Select and copy every line of the material below that contains the string "icon". Case counts.
>> BEGIN
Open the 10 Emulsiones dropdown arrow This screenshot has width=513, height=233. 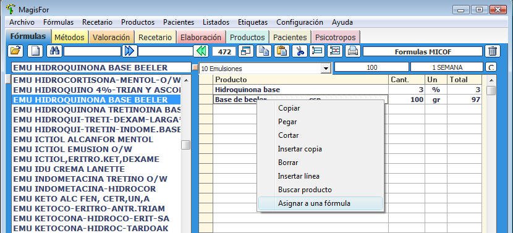(x=326, y=69)
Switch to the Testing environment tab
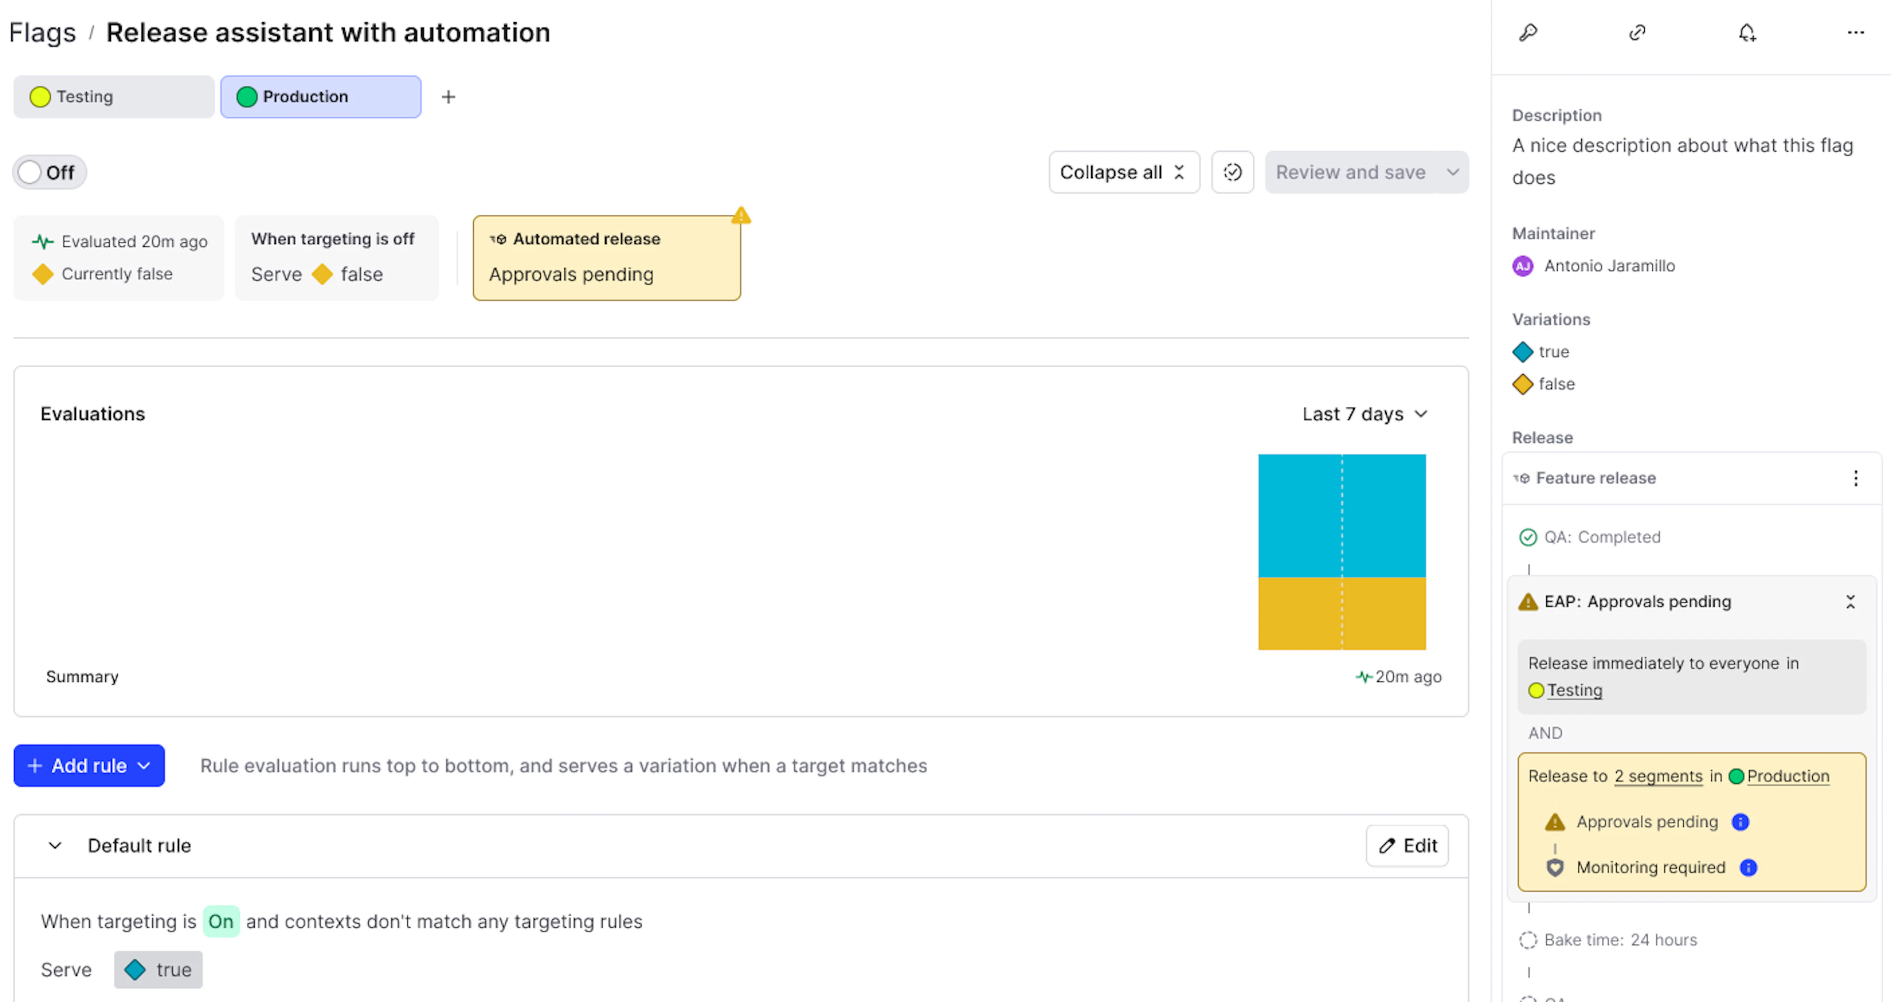The height and width of the screenshot is (1002, 1891). click(114, 97)
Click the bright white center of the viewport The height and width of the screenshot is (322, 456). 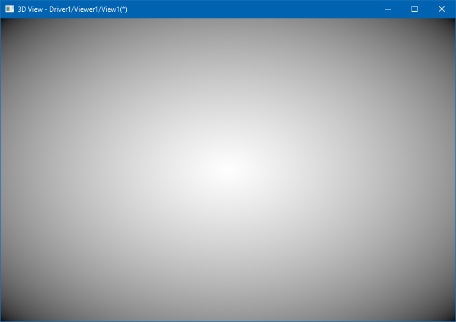pyautogui.click(x=227, y=170)
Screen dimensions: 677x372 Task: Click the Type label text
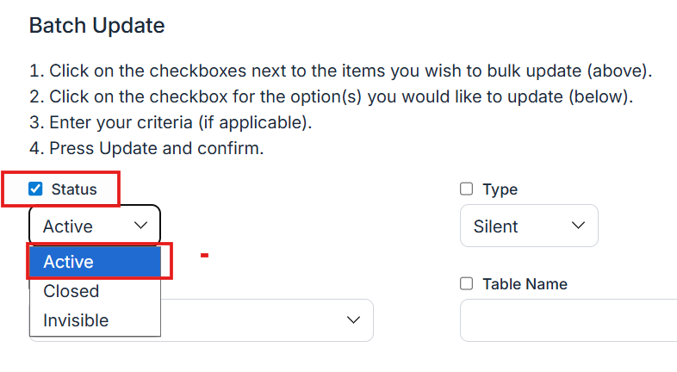(500, 189)
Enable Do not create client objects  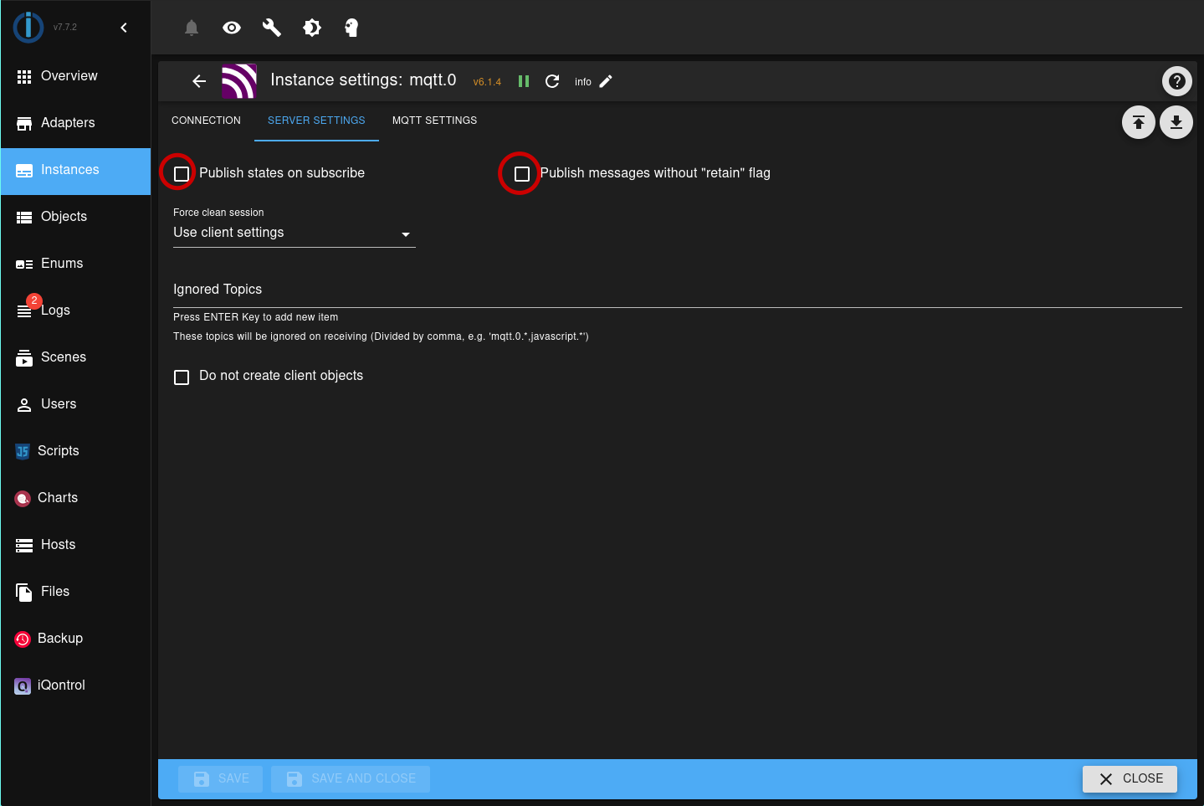[182, 377]
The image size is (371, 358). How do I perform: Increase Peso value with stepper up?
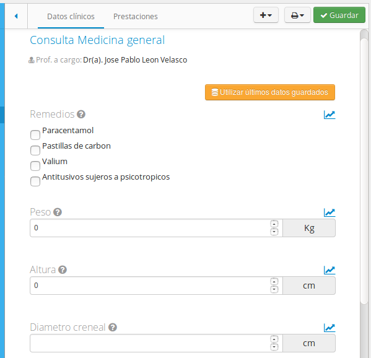(274, 224)
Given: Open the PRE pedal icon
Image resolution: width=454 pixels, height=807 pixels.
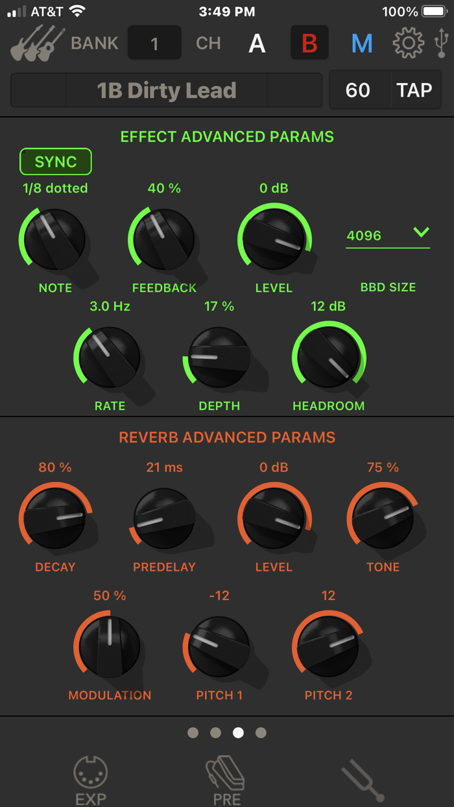Looking at the screenshot, I should [x=226, y=780].
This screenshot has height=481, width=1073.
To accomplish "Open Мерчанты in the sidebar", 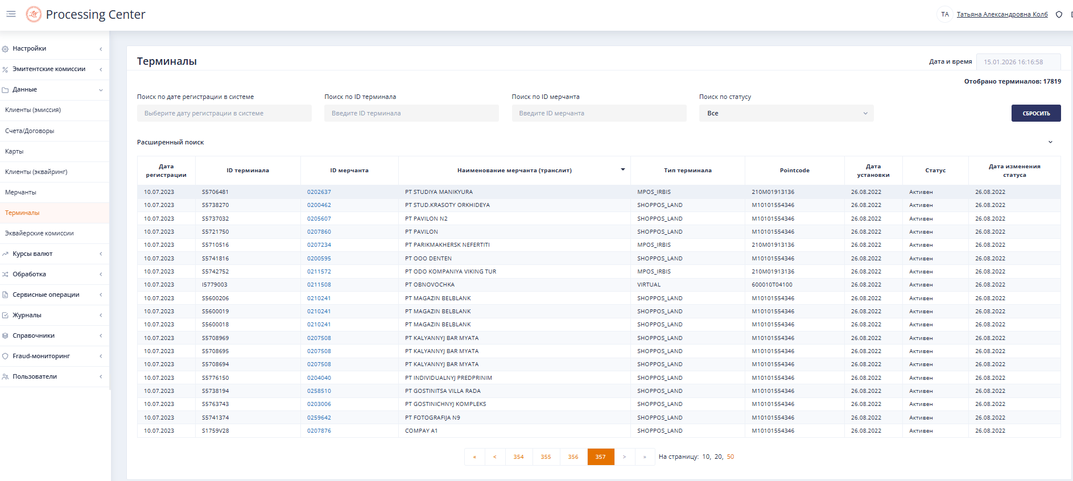I will (x=20, y=192).
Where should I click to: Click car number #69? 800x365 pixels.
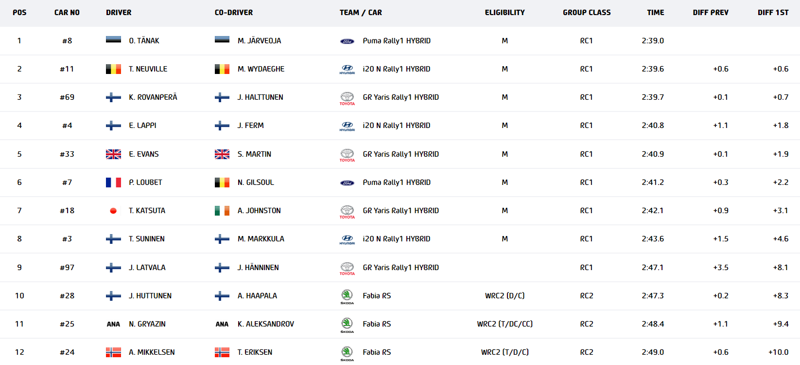tap(67, 97)
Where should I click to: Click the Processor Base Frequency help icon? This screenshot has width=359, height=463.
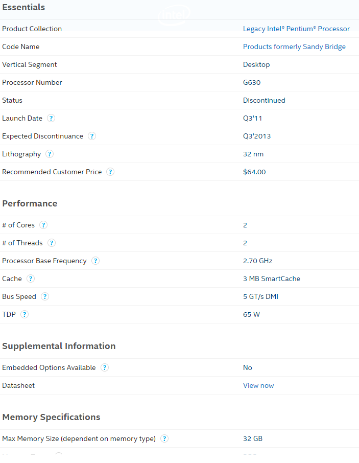pyautogui.click(x=95, y=261)
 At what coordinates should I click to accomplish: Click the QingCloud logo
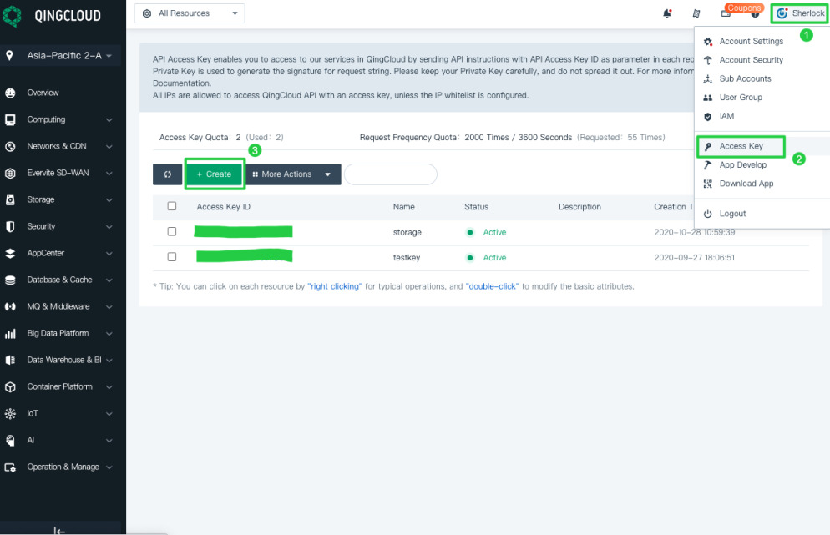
>> END
▸ Worked answer:
Given: Open the PRE pedal icon
Where should I click to: Click the Processor Base Frequency help icon? This screenshot has width=359, height=463.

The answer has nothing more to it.